Silicon Valley Bank collapse: What happened and how will it impact Europe?

March 15, 2023 by
Frank Calviño
Silicon Valley Bank

The second worst banking collapse in the history of the United States - second only to the 2008 disaster - happened a few days ago, forcing the public authorities to mobilize $25 billion to prevent a generalized banking panic and the total collapse of the system. 

These events inevitably take us back to the financial crisis that began 15 years ago and revive many fears we thought we had already overcome. 

However, the truth is that this banking collapse has practically nothing to do with that of Lehman Brothers, and the same will be true of its consequences. So, what truly happened? What can be the expected damage derived from this, especially for Europe business and banking? Let us dive deeper into it! 

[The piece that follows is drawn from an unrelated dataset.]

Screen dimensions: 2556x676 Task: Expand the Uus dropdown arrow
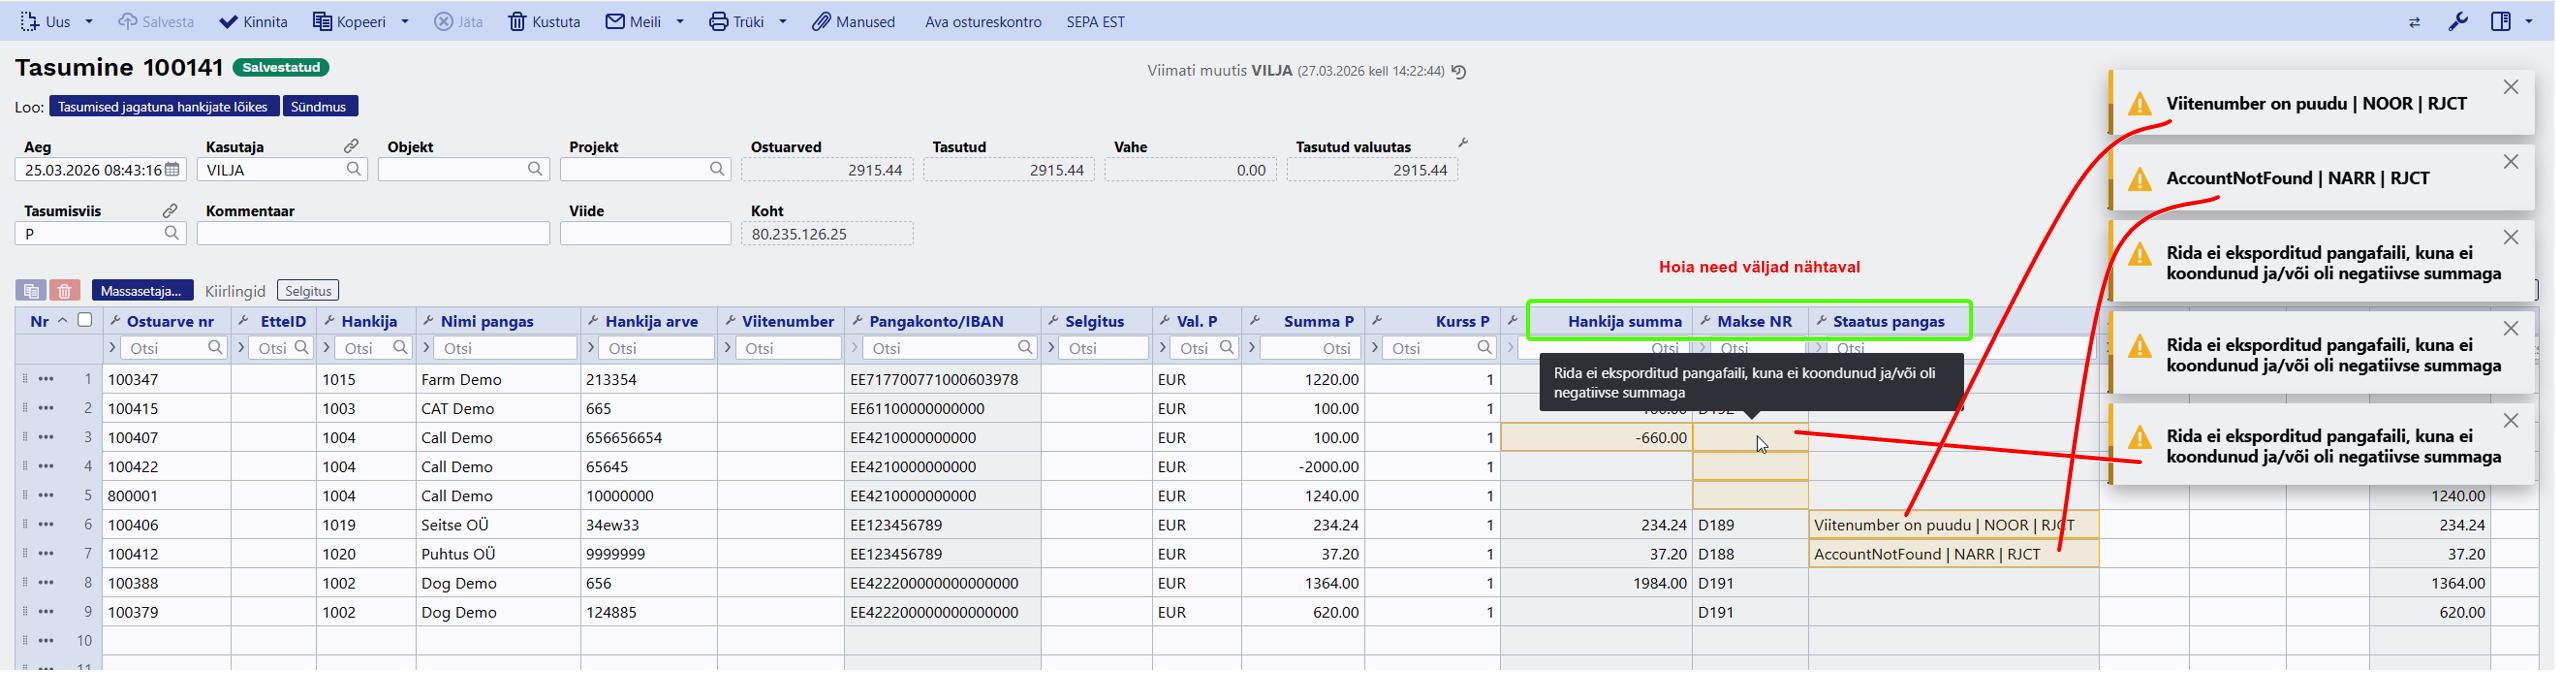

What was the Silicon Valley Bank? 

The Silicon Valley Bank was no ordinary bank. While most commercial banks usually base their business on granting loans to a wide variety of customers (households and companies from many different economic sectors) and managing their deposits, the business of this Californian bank consisted of attracting deposits from large technology companies and offering them certain financial services, among which loans did not stand out. 

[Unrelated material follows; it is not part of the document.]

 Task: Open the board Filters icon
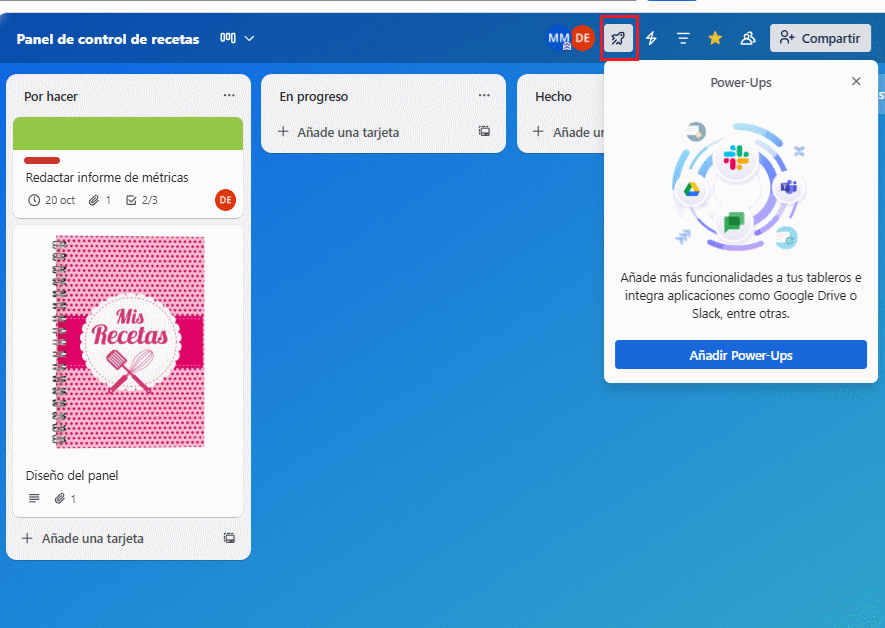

While typical commercial banks do business by charging more interest on their loans than the interest they pay on their deposits and other funding sources, Silicon Valley Bank did business in a very different way: by earning a long-term return on the deposits of its wealthy customers.

Bear in mind that since 2010, the US Federal Reserve has been cutting interest rates and flooding the accounts of investment funds with money. 

Many of them, especially venture capital funds, not knowing what to do with so much free money, invested it in start-ups, highly innovative business ventures linked to the latest technologies (including the world of cryptocurrencies), which entailed a considerable risk because it is never certain that such creative ideas will succeed (and if they do it takes some time), but with free and idle money it was worth a try.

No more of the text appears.